Abstract

Amyotrophic lateral sclerosis (ALS) corresponds to a neurodegenerative disorder marked by the progressive degeneration of both upper and lower motor neurons located in the brain, brainstem, and spinal cord. ALS can be broadly categorized into two main types: sporadic ALS (sALS), which constitutes approximately 90% of all cases, and familial ALS (fALS), which represents the remaining 10% of cases. Transforming growth factor type-beta (TGF-beta) is a cytokine involved in various cellular processes and pathological contexts, including inflammation and fibrosis. Elevated levels of TGF-beta have been observed in the plasma and cerebrospinal fluid (CSF) of both ALS patients and mouse models. In this perspective, we explore the impact of the TGF-beta signaling pathway using a transient zebrafish model for ALS. Our findings reveal that the knockdown of tgfb1a lead to a partial prevention of motor axon abnormalities and locomotor deficits in a transient ALS zebrafish model at 48 h post-fertilization (hpf).
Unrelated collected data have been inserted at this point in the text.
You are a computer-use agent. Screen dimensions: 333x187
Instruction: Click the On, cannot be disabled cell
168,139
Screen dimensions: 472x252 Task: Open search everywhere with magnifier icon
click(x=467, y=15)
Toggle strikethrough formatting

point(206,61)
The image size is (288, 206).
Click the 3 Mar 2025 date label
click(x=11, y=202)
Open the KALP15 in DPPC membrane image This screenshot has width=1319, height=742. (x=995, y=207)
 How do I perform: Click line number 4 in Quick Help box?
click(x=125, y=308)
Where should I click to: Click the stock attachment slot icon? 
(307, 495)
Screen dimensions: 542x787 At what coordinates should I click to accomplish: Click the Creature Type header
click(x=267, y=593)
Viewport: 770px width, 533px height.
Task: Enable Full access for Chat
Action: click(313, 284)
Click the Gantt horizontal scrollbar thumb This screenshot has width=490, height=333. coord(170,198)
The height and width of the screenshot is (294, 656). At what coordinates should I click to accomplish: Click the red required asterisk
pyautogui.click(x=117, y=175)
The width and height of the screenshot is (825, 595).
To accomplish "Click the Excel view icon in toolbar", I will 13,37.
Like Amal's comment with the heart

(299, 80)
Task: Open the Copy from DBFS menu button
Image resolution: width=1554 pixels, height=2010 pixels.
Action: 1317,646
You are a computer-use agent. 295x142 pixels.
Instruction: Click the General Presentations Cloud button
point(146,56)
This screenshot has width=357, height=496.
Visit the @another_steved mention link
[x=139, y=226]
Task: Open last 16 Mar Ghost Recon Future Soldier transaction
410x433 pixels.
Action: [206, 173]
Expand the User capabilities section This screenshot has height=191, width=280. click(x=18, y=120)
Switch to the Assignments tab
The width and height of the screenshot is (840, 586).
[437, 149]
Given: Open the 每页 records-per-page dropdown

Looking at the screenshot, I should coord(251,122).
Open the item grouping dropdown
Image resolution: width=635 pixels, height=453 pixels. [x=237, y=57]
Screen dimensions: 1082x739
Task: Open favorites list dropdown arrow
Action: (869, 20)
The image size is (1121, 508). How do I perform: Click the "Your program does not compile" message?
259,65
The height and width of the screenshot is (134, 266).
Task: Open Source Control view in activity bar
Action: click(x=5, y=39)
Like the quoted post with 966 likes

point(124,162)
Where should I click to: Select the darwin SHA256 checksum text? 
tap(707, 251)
In this context, we delve into the proposed distinct roles of TGF-beta in the progression of ALS. Indeed, some evidence suggests a dual role for TGF-beta in ALS progression. Initially, it seems to exert a neuroprotective effect in the early stages, but paradoxically, it may contribute to disease progression in later stages. Consequently, we suggest that the TGF-beta signaling pathway emerges as an attractive therapeutic target for treating ALS. Nevertheless, further research is crucial to comprehensively understand the nuanced role of TGF-beta in the pathological context.